Justice : Quelques déboires judiciaires qui ont marqué l'année 2020, chamboulée par la grève du Sytjust et le coronavirus.

En raison de la grève du Syndicat des travailleurs de la Justice (Sytjust) et surtout de la pandémie de Covid-19, le calendrier judiciaire de cette année a été profondément bouleversé. De toutes les affaires judiciaires médiatisées au cours de la période récente, il y a celles qui ont le plus frappé les esprits pour marquer l’année 2020. Alors, quelles sont-elles ?


L’un des procès les plus attendus de cette année 2020 ne sera pas allé jusqu’à son terme. Les prévenus de l’affaire Hiba Thiam, morte par overdose de cocaïne lors d’une soirée en plein couvre-feu, devaient être jugés avant 2021.

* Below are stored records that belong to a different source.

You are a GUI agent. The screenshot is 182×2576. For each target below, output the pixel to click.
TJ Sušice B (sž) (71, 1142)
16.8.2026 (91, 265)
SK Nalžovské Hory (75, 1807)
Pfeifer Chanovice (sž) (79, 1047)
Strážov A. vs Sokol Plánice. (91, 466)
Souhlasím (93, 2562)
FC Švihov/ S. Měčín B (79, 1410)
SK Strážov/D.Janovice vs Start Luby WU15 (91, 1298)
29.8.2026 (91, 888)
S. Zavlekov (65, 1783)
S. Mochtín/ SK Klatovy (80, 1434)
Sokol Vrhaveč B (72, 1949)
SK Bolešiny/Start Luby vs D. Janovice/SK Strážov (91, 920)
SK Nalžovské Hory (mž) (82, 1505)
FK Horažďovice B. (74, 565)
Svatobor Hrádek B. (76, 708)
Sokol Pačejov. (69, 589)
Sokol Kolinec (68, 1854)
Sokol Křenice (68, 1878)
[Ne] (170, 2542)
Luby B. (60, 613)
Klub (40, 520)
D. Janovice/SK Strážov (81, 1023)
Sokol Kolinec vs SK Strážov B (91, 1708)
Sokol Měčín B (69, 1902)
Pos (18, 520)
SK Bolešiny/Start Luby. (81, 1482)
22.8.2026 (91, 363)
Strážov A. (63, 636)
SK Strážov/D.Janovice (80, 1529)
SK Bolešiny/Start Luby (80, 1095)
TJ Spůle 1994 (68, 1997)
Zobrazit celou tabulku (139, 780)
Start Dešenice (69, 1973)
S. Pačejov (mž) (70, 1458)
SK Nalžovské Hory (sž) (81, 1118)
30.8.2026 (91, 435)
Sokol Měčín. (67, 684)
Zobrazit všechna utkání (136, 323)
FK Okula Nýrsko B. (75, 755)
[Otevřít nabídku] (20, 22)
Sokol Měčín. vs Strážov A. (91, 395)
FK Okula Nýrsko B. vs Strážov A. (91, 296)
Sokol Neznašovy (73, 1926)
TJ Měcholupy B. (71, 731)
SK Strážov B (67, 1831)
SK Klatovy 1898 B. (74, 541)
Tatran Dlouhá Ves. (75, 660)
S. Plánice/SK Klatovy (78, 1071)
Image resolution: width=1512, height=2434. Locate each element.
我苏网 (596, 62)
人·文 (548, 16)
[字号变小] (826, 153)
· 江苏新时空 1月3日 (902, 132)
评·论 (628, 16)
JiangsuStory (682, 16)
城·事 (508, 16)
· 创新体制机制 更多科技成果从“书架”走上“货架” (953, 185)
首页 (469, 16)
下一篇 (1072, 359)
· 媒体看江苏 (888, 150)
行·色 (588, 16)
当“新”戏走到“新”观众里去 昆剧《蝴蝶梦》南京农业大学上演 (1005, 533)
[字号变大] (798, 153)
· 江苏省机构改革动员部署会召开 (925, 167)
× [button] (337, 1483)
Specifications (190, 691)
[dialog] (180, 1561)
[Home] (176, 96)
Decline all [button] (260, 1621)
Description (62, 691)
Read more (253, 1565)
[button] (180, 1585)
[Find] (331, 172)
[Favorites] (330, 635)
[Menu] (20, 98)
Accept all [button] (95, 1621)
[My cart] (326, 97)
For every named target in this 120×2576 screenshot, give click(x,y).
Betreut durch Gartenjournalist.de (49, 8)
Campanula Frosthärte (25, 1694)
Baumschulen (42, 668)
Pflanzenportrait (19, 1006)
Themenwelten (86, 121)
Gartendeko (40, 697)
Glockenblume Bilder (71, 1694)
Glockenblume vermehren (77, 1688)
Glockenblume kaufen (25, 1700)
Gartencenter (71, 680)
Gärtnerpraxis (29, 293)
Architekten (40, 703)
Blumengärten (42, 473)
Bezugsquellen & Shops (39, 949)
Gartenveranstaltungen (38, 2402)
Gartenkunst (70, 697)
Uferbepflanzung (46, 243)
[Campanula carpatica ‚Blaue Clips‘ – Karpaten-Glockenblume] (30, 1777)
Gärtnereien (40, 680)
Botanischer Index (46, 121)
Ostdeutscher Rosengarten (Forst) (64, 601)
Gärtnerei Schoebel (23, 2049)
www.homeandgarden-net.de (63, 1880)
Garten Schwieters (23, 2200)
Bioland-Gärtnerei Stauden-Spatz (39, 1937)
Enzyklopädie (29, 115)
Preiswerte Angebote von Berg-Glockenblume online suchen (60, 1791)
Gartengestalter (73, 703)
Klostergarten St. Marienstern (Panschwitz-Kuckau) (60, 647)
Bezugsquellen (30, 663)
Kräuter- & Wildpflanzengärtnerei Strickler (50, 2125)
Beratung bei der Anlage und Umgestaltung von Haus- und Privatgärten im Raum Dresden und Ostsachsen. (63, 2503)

Le fils du défunt homme d’affaires Ameth Amar, Dame Amar et ses compagnons d’infortune Ndiogou Bassel, Pape Diadia Tall, Jacqueline Fatima Rigal dite « Choupette » et Aliya Bakhour sont poursuivis pour association de malfaiteurs, usage de drogue, non-assistance à personne en danger et violation de la loi sur le couvre-feu.

L’audience s’est ouverte comme prévu le 23 décembre. Avant qu’elle ne soit renvoyée au 13 janvier 2021, par la 3e Chambre du tribunal correctionnel de Dakar, suite à une demande introduite par l’avocat de la partie civile, Me Seydou Diagne.

Leurs déboires judiciaires ont animé la fin de l’année 2020. Les 42 personnes arrêtées lors du démantèlement des centres de redressement de Serigne Modou Kara ont fait plusieurs tours à la cave du Palais de justice de Dakar, dans la première semaine du mois de décembre, avant de faire l’objet d’un placement sous mandat de dépôt, le 7 décembre dernier.

À l’exception du fils du milliardaire Baba Diao, qui a été placé sous contrôle judiciaire. Le juge du 8ème Cabinet d’instruction de Dakar a retenu divers chefs d’inculpation, alors que les avocats Mes El Hadj Diouf et Bamba Cissé, ont décidé de se désister.

Une vingtaine de personnes ont été découvertes aux Mamelles sous la garde de quatre «geôliers» dans des conditions insalubres, selon la gendarmerie. Avant que d’autres lieux de détention ont été trouvés, à Guédiawaye, à Malika et à la zone B.

Parmi les autres procès notables de 2020, citons le procès en appel de Thione Seck pour des délits «d’association de malfaiteurs et de mise en circulation de faux billets». L’auteur-compositeur a été condamné le lundi 22 juin dernier à 3 ans dont 8 mois ferme, en plus d’une amende de 5 millions de francs Cfa, par le juge d’appel. 

Sûr de son innocence, le chanteur a décidé de poursuivre le feuilleton judiciaire qui dure depuis plus de cinq ans. Le musicien va attaquer l’arrêt de la Cour d’appel de Dakar malgré le fait qu’il ne retournera pas en prison, pour avoir déjà purgé la peine prononcée par le juge d’appel qui l’a aussi interdit d’activités bancaires pendant 1 an.

Après une année 2019 riche en grands procès, l’année 2020 s’annonçait tout aussi intense, avant que le Covid-19 ne vienne chambouler tout. Des procès auraient dû débuter un peu plus tôt, mais ont commencé avec plusieurs jours de retard, en raison de la grève du Syndicat des travailleurs de la Justice (Sytjust) liée à des revendications anciennes.

C’est désormais chose faite : Mor Lô Seck, étudiant en deuxième année de droit, et le commerçant Babacar Fassy Siby ont comparu le mardi 15 décembre pour cambriolage devant la chambre correctionnelle. Ils sont poursuivis pour vol de 22 millions 883 mille F Cfa, une partie des bourses d’étudiants.

Les faits remontent dans la nuit du 26 au 27 août 2017, lors d’un concert de Omar Pène à l’université. Ce n’est qu’aux alentours de 3h du matin qu’ils ont subtilisé 22 millions F Cfa dans le bureau du régisseur de l’Université Cheikh Anta Diop de Dakar (Ucad). Des faits qu’ils ont reconnus devant le juge et seront fixés sur leur sort le 26 prochain.